La «désextinction», qui consiste à tenter de recréer des espèces éteintes, nous est désormais familière grâce à Jurassic Park. Quelle est la part de rêve et de réalisable dans cette idée? Est-elle seulement raisonnable, alors que sous l’influence humaine, la biodiversité actuelle est menacée? Nourri de nombreux exemples, cet ouvrage clair et nuancé traite aussi bien des aspects techniques, liés à la génétique, que des questions plus fondamentales sur notre rapport à la nature que ces projets de «résurrections» comportent. /DS

Faire revivre des espèces disparues ? Par Lionel Cavin et Nadir Alvarez. Favre (2022), 198 p.

L’appareil photo et l’horloge possèdent un point commun: «mettre le temps en boîte». Cet ouvrage collectif, publié à l’occasion d’une exposition en cours à Vevey, explore de nombreux aspects du rapprochement de deux mondes. Par exemple, dès l’entre-deux-guerres en Suisse, plusieurs horlogers vont se diversifier dans la fabrication d’appareils photo ingénieux, présentés dans le livre. Indispensable aux compétitions sportives, le développement du photofinish (ou «l’image comme chronomètre») constitue un autre aspect intéressant des noces de l’image et du temps. /DS

Photographie et horlogerie sur le site LabeLettres

Photographie et horlogerie. Sous la dir. de Luc Debraine et Olivier Lugon. Infolio (2022), 154 p.

Il y a du suspense dans la trame pourtant simple de ce roman ; de l’intime et du collectif dans ces histoires de vies qui se croisent de loin, ou se rapprochent sans que la distance profonde entre les êtres ne soit jamais comblée. On veut savoir ce qu’il advient de chacun et on avance rapidement, mais comme dans un brouillard que l’on craint un peu de voir se dissiper. C’est l’histoire d’un jeune prêtre dans les années 60 et d’une adolescente à qui sera volée une partie de sa vie. C’est aussi l’histoire collective de la maltraitance infantile dans un contexte helvétique. /NR

Le Chemin des limbes. Par Frédéric Lamoth. Bernard Campiche Éditeur (2021), 137 p.
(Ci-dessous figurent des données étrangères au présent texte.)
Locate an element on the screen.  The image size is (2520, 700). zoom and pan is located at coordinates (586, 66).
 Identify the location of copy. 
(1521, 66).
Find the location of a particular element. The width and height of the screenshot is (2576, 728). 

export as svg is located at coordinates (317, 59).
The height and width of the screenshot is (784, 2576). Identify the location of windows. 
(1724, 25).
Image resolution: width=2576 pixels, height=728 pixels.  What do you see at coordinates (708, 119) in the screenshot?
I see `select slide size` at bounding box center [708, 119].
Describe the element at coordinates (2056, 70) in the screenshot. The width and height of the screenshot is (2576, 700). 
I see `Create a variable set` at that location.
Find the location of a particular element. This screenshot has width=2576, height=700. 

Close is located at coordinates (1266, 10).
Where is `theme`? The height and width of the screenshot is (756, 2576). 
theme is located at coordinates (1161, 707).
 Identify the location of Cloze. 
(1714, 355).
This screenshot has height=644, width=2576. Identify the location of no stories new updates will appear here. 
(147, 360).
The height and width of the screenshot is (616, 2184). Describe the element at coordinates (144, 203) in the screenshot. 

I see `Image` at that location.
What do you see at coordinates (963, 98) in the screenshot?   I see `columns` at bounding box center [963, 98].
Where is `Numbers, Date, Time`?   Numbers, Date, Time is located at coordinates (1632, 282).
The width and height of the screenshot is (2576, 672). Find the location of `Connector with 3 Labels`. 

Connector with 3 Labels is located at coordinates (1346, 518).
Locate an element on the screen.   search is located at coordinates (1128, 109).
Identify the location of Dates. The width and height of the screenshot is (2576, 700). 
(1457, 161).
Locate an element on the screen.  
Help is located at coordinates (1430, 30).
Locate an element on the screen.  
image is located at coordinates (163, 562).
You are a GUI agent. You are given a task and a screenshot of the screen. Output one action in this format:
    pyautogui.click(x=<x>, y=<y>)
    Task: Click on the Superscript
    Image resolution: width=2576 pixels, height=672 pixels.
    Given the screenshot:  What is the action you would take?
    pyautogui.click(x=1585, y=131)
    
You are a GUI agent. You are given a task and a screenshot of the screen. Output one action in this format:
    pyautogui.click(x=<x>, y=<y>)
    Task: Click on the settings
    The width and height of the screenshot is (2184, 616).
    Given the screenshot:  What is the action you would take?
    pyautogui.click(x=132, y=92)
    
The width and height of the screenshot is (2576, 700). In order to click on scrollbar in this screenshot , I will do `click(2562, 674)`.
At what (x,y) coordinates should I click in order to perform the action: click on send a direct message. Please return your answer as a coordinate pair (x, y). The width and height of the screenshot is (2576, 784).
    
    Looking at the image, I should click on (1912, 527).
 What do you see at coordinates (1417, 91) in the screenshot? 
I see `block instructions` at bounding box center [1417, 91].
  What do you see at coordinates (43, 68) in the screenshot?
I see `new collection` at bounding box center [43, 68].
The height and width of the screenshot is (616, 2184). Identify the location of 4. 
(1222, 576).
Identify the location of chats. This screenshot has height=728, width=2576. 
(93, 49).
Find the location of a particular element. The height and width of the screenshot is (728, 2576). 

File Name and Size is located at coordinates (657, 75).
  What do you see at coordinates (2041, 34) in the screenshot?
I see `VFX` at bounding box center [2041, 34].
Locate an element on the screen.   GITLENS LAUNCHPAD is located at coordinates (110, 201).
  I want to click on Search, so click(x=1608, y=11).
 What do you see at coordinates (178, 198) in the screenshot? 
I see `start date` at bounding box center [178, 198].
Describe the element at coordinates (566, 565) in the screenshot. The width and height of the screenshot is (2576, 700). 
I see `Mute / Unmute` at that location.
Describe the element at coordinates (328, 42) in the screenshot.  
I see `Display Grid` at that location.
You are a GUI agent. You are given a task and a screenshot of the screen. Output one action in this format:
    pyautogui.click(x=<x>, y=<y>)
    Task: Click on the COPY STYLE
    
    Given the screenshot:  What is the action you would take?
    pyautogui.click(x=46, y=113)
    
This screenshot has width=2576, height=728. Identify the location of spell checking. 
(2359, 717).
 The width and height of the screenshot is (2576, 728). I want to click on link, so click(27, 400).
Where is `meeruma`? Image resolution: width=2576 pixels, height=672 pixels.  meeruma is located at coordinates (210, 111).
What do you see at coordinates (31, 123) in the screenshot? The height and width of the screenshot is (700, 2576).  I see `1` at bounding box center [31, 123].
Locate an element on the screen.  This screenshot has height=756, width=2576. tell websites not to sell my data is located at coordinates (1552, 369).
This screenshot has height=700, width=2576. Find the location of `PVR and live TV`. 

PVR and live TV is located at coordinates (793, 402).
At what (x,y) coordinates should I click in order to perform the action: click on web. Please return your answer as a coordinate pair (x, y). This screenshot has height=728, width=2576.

Ciel, cet acronyme éminemment poétique désigne le Centre interdisciplinaire d’étude des littératures de l’Université de Lausanne. Ciel!, c’est aussi le titre de l’ouvrage collectif issu de dix contributions de son colloque inaugural consacré, en octobre 2018, à l’espace du ciel et aux thématiques qui lui sont liées. Au menu, un envol avec Icare, Dédale et d’autres hommes-volants, une halte chez Primo Levi, un plongeon dans le space opera et un atterrissage en douceur dans l’écriture translingue. De quoi papillonner à sa guise, entre étoiles et nuages. /MD

Sur le site LabeLettres

Ciel ! Regards croisés sur un espace commun entre les littératures. Éd. par Joëlle Légeret et Olivier Thévenaz. Études de lettres, UNIL (2021), 228 p.

Sur les traces de Grace, disparue mystérieusement, le narrateur parcourt son passé. La visite de la maison de son enfance, «Le Clos», lui rappelle des souvenirs familiaux. Les pensées violettes du jardin sont liées à sa mère, les objets rangés dans la grange lui font penser à son père, qui ne jetait rien. Le titre de ce roman bref et nostalgique, Roches tendres, renvoie à la molasse, ce matériau de construction sensible aux éléments. «Tout, à la fin, tient en quelques mots.» Il n’y en a pas un de trop dans ce texte de Julien Burri, qui évoque l’érosion des choses avec finesse. /DS

Roches tendres. Par Julien Burri. Éditions d’autre part (2021), 95 p.